Document segment —
== Segment start ==

🤖 AI Summary
This work addresses insertion, deletion, substitution (IDS) errors and sequence loss inherent in DNA data storage due to synthesis, amplification, and sequencing processes by proposing DNA-MGC+, a universal encoding–decoding framework. By optimizing the encoding strategy, DNA-MGC+ simultaneously achieves high reliability, improved sequencing depth efficiency, reduced read cost, faster decoding, higher storage density, and enhanced error correction capability. The system is compatible with both Illumina and Nanopore platforms and supports low-depth sequencing under electrochemical synthesis conditions. In both simulations and experiments, DNA-MGC+ enables accurate data recovery even at IDS error rates as high as 24%, while maintaining reliable decoding at sequencing depths below 3× and read costs under 3.5 bits per nucleotide.

== Segment end ==

Collected material —

== Segment start ==

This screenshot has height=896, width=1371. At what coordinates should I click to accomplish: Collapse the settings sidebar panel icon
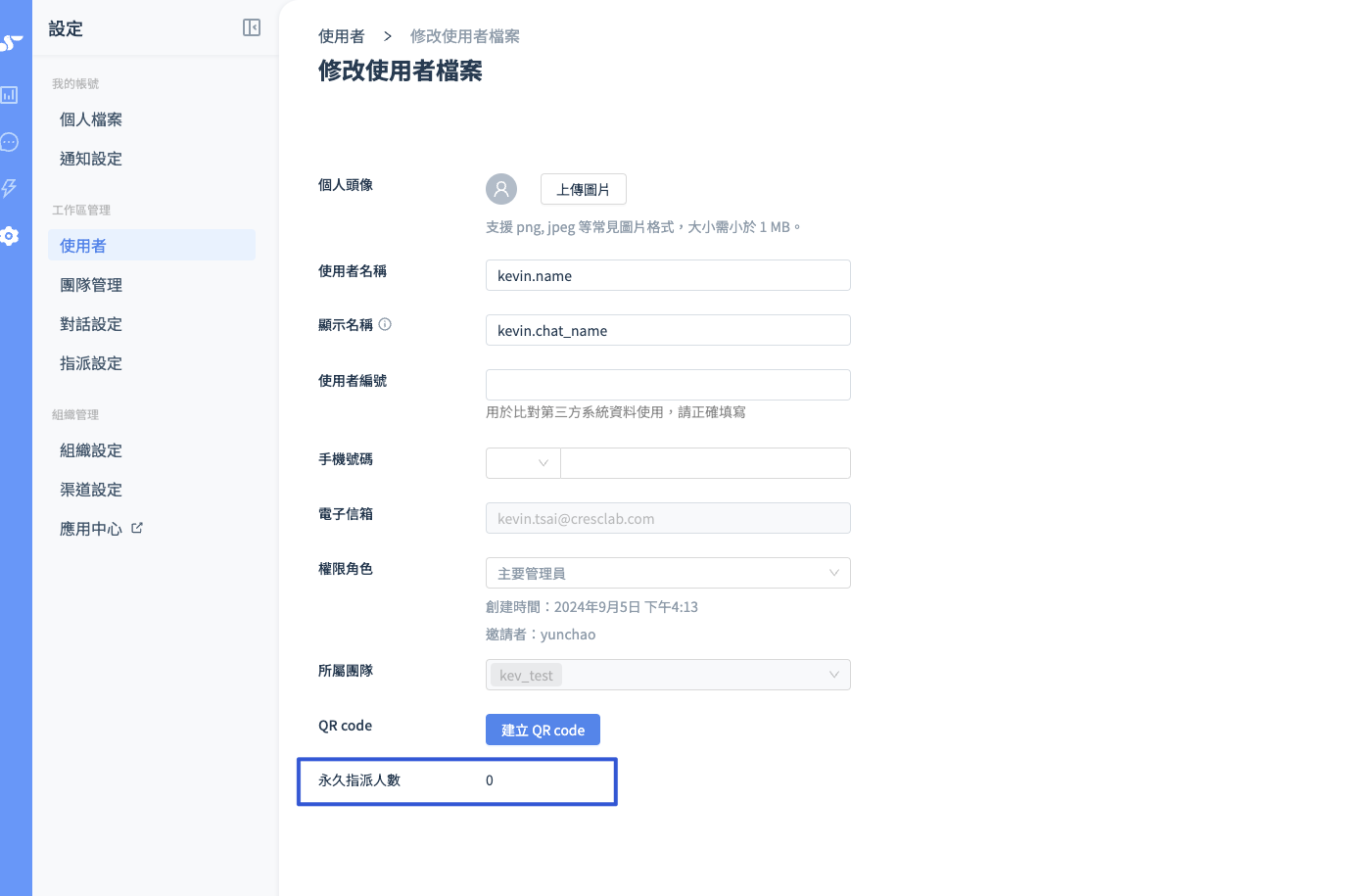tap(252, 27)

== Segment end ==

Exercise —
Answer these questions from the AI summary, one line each.
(a) Besides IDS errors, what problem in DNA data storage does DNA-MGC+ address?
(b) Which two sequencing platforms is the system compatible with?
(c) Up to what IDS error rate does DNA-MGC+ still allow accurate data recovery?

Reply to the task —
(a) Sequence loss
(b) Illumina and Nanopore
(c) 24%